On Sunday, Radomski was one of about 70 parishioners who attended what will likely be St. Stanislaus’ final regularly scheduled Polish liturgy.
He also is among those who said they might start attending other Catholic churches in response to the decision.
As part of a diocesan reorganization plan, the Diocese of Youngstown and Bishop George V. Murry have announced that St. Stanislaus, St. Casimir and St. Columba will be merged units with one priest and one parish. The number of locations is to be determined.
A shortage of priests in the Youngstown Diocese was part of what prompted the Rev. Ed Neroda, pastor, to cut the weekly 9 a.m. Polish Mass and perform a service in English at 10:30 a.m. each Sunday at the 86-year-old church, he said.
Father Neroda said another main consideration is his failing health, which makes it difficult to conduct three Masses each week. The 80-year-old priest, who joined St. Stanislaus in 1980, suffers from congestive heart failure and tires easily.
Father Neroda, thought to be the oldest priest in the local Diocese, said he doesn’t understand why some parishioners are contemplating leaving St. Stanislaus for other churches, especially since none has Masses in Polish.
“I don’t know why they want to go to another church where they’re going to speak English anyway,” he continued, adding that on the fourth and fifth Sunday of every month, St. Stanislaus will have Mass in English and offer Polish music.
Many parishioners, however, are upset that the Polish Mass will no longer be celebrated, Radomski said, adding that he is considering going to a church closer to his home.
Radomski said he understands Father Neroda is in poor health but wishes the priest would have looked at bringing in someone who knows Polish instead of cutting the Mass altogether.
The situation at St. Stanislaus is a microcosm of what’s occurring in the Diocese, but it’s important to recognize the needs of Polish parishioners, many of whom immigrated to the Mahoning Valley after World War II, explained Ted Szmaj,a lifelong St. Stanislaus member.
For about three years, Szmaj, of Youngstown, has been part of the choir, and has served in several other capacities, he said.

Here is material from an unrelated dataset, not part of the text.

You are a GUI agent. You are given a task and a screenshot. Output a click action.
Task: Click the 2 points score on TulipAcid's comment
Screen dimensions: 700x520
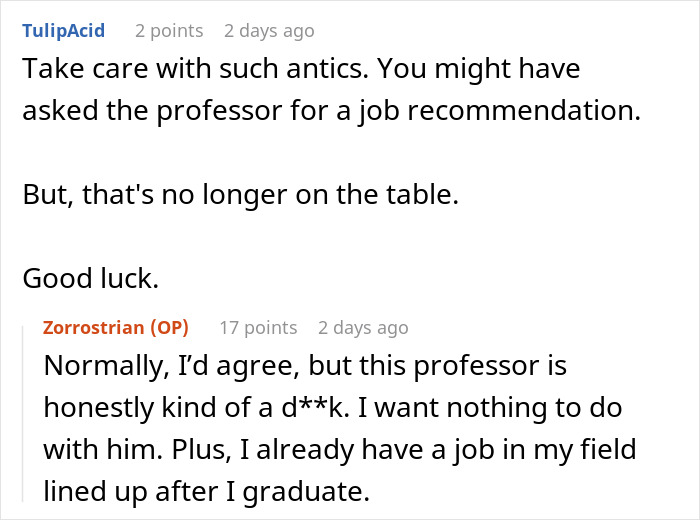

“I hate to see it go by the wayside, but I will support those at this church any way I can,” Szmaj added.
The Polish Mass was established at the church in 1966 for those with Polish as their primary language, noted Marianne Klimko, one of St. Stanislaus’ two organists.
The Mass brought a lot of people closer to one another. Even many of those who didn’t know Polish enjoyed the choir’s interpretation of songs in that language, explained Klimko, who’s attended weekly Masses since 1971.
“This is a major change in the way we will be worshiping and what we’re doing,” she said, fighting back tears. “We’re going forward, but I hope to keep as much Polish tradition going as possible.”